UCB’s rozanolixizumab received priority review on its biologic license application by FDA and expects feedback during the second quarter of 2023.
UCB Pharma announced that the FDA has granted priority review for the biologic license application (BLA) for its agent rozanolixizumab), a potential treatment for adults with generalized myasthenia gravis (gMG) who are anti-acetylcholine receptor (AChR) or anti-muscle-specific tyrosine kinase (MuSK) antibody positive.1 If the FDA approves the review, it could deliver significant improvements for the safety and effectiveness of the treatment, diagnosis, or preventative care for this patient population.
The application is based on data from the phase 3 MycarinG study (NCT03971422) which showed that rozanolixizumab significantly reduced Myasthenia Gravis-Activities of Daily Living (MG-ADL) score (P < .001) over a 43-day period. Notably, rozanolixizumab 7-mg/kg and 10-mg/kg had a least-square mean change on MG-ADL of –3.370 (difference vs placebo, –2.586; 95% CI, –4.091 to –1.249) and –3.403 (difference vs placebo, –2.619; 95% CI, –3.994 to –1.163) compared with –0.784 for those on placebo.
“People living with MG suffer from unpredictable, fluctuating, and debilitating symptoms that have a huge impact on their lives, and there is a clear need for additional targeted treatments. We are firmly committed to supporting the gMG community by providing solutions to help improve outcomes for patients and reduce the day-to-day burden of the disease,” said Charl van Zyl, executive vice president, Neurology Solutions, and head of EU/International Markets, UCB said in a statement.1 “The FDA’s decision to assess rozanolixizumab via their priority review process, as well as the recent filing of the MAA in Europe, brings us important steps further on our journey towards approvals for rozanolixizumab. We look forward to working with the FDA and EMA to help bring this new treatment option to patients.”

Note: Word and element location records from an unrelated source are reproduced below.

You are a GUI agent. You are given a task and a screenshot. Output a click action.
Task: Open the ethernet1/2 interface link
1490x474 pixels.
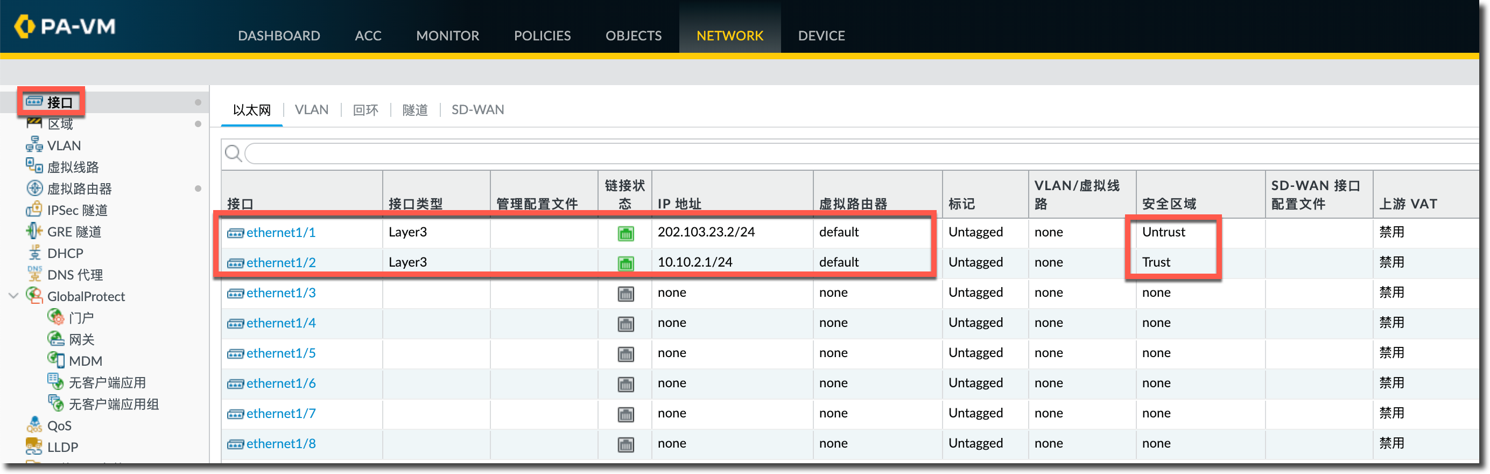click(281, 263)
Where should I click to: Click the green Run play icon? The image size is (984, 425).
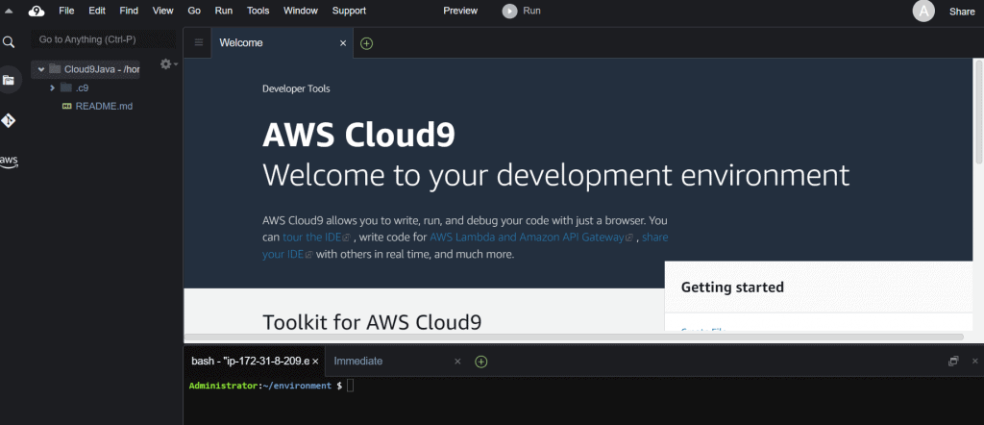[x=509, y=11]
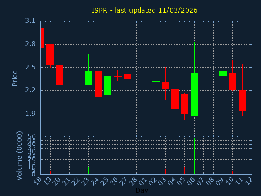
Task: Select the large green candlestick on day 06
Action: click(194, 94)
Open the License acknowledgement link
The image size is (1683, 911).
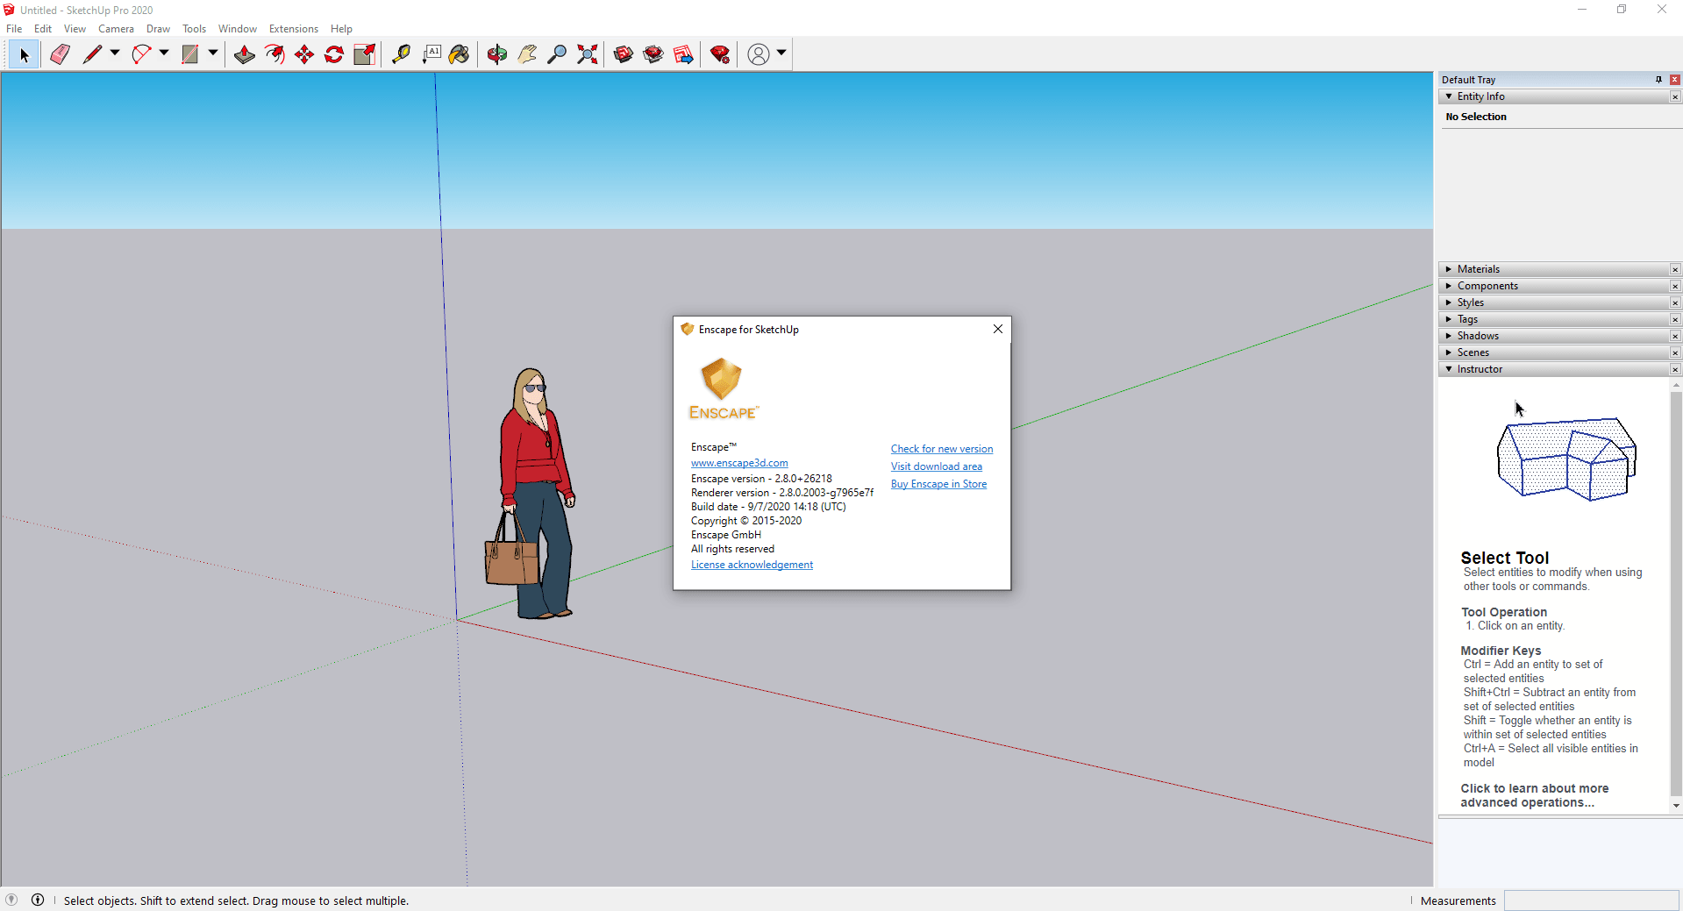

Two hundred patients were randomized 1:1:1 in the MycarinG study and given weekly rozanolixizumab 7 mg/kg (n = 66), 10 mg/kg (n = 67) or placebo (n = 67) for 6 weeks,followed with an observation period for 8 weeks. In the active treatment arm group, a higher proportion of treatment emergent adverse events (TEAEs) occurred in comparison with placebo (81.3% for 7 mg/kg, 82.6% for 10 mg/kg and 67.2% for placebo). Reports of the most common TEAEs were headache, diarrhea, pyrexia, and nausea; although, a higher incidence of headache was observed in the rozanolixizumab groups versus placebo.
“Patients living with MG may experience high disease and treatment burden resulting in a significant impact on their daily lives. If approved, rozanolixizumab has the potential to address unmet needs of gMG patients,” said Iris Loew-Friedrich, PhD, executive vice president and chief medical officer, UCB said in a statement.1 “Through rozanolixizumab and zilucoplan, we intend to bring two medicines with different mechanisms of action that have the potential to provide targeted treatment options to patients. With our gMG pipeline, we hope to address both drivers of disease pathology and which account for approximately 95% of people living with gMG. Priority Review Designation by the FDA for rozanolixizumab reflects the extent to which our science speaks for itself in potentially addressing the significant unmet needs still faced by the gMG community.”
Findings from MycarinG were further presented at the 2022 American Association of Neuromuscular and Electrodiagnostic Medicine (AANEM) annual meeting, September 21-24, in Nashville, Tennessee.2 Treatment response, considered improvement of at least 2 points on MG-ADL, and 3-point improvement on both Quantitative Myasthenia Gravis (QMG) and Myasthenia Gravis Composite (MGC) scores, was assessed. There, rozanolixizumab-treated patients continued to showed a better response on all outcomes relative to placebo (MG-ADL, 71.9% and 69.4% in 7 mg/kg and 10 mg/kg groups; placebo, 31.3%).
The QMG scores showed an achieved response in the rozanolixizumab 7-mg/kg, 10-mg/kg, and placebo groups (54.7%, 72.6%, and 39.1%). Similarly, the same respective groups achieved response on MGC (60.9%, 74.2%, and 40.6%). Only 3.0% in the placebo group had minimal symptom expression in comparison with the 7-mg/kg and 10-mg/kg active treatment groups, respectively (25.8% and 28.4%).